(Given task): Rewrite the material as a JSON list of strings, one string per line with blank lines left out, covering only the stretch from the line containing "Open the PDAU & POS menu item" through the end of the material. Leave the pictures out of the answer.

-- Start Dataset records --

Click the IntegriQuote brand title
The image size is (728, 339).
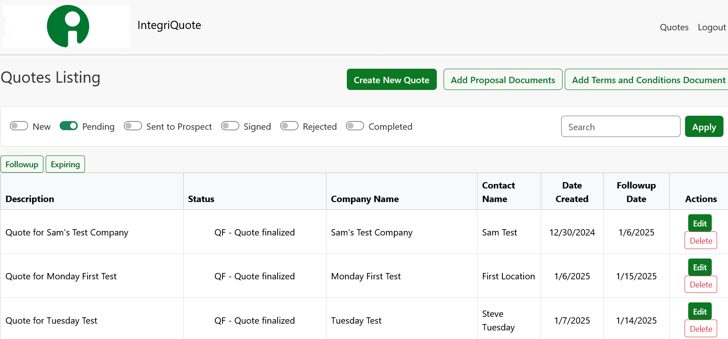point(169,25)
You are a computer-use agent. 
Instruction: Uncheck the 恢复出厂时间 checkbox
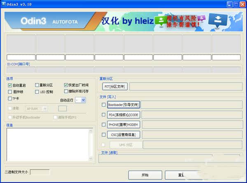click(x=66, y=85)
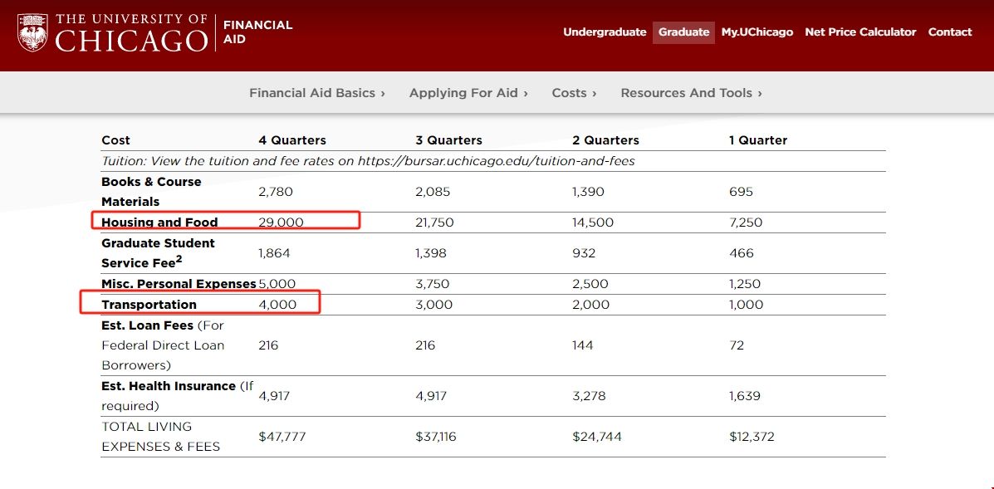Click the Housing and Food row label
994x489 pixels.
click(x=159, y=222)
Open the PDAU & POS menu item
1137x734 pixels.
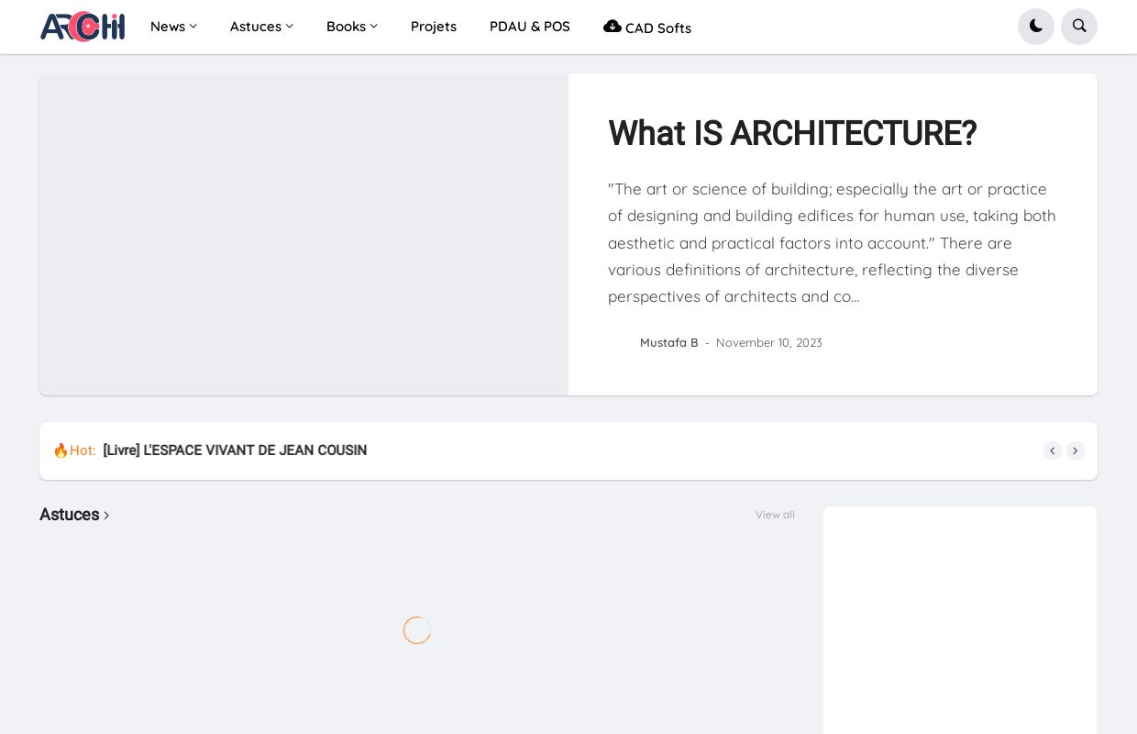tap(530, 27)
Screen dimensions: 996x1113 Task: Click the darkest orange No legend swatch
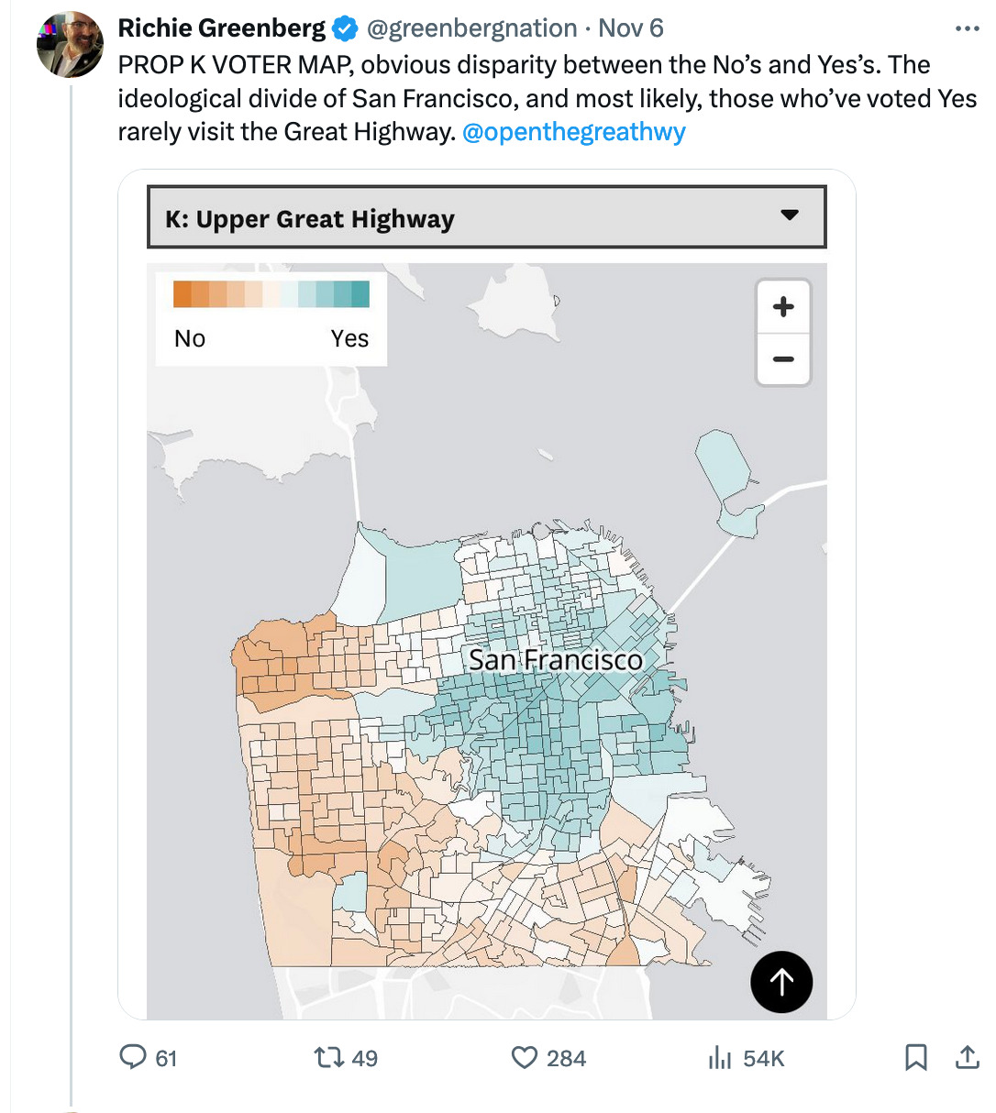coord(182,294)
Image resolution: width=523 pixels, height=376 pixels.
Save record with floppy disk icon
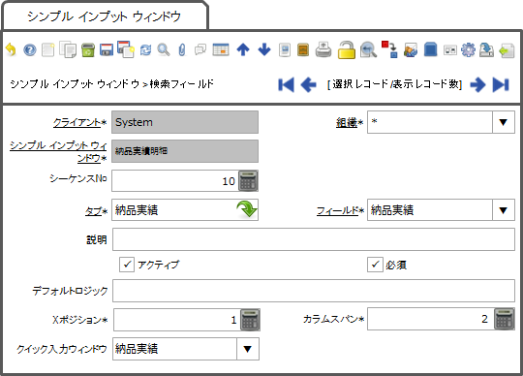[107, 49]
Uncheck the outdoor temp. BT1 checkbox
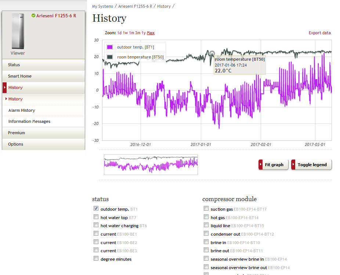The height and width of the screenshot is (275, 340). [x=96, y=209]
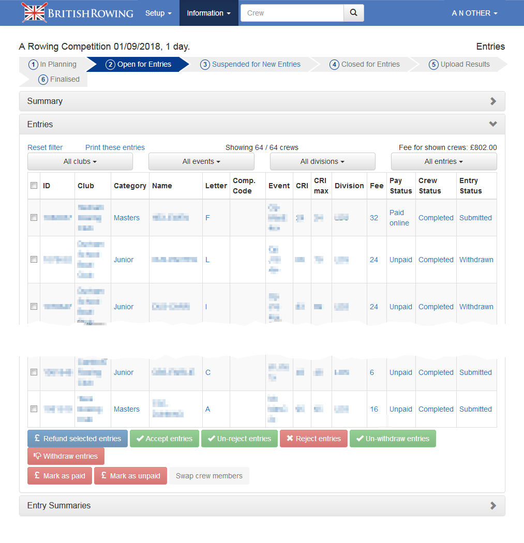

-- End Dataset records --

(Task solution):
[
  "Open the PDAU & POS menu item",
  "1137x734 pixels.",
  "tap(530, 27)",
  "Screen dimensions: 996x1113 Task: Click the darkest orange No legend swatch",
  "coord(182,294)",
  "Image resolution: width=523 pixels, height=376 pixels.",
  "Save record with floppy disk icon",
  "[107, 49]",
  "Uncheck the outdoor temp. BT1 checkbox",
  "The height and width of the screenshot is (275, 340). [x=96, y=209]"
]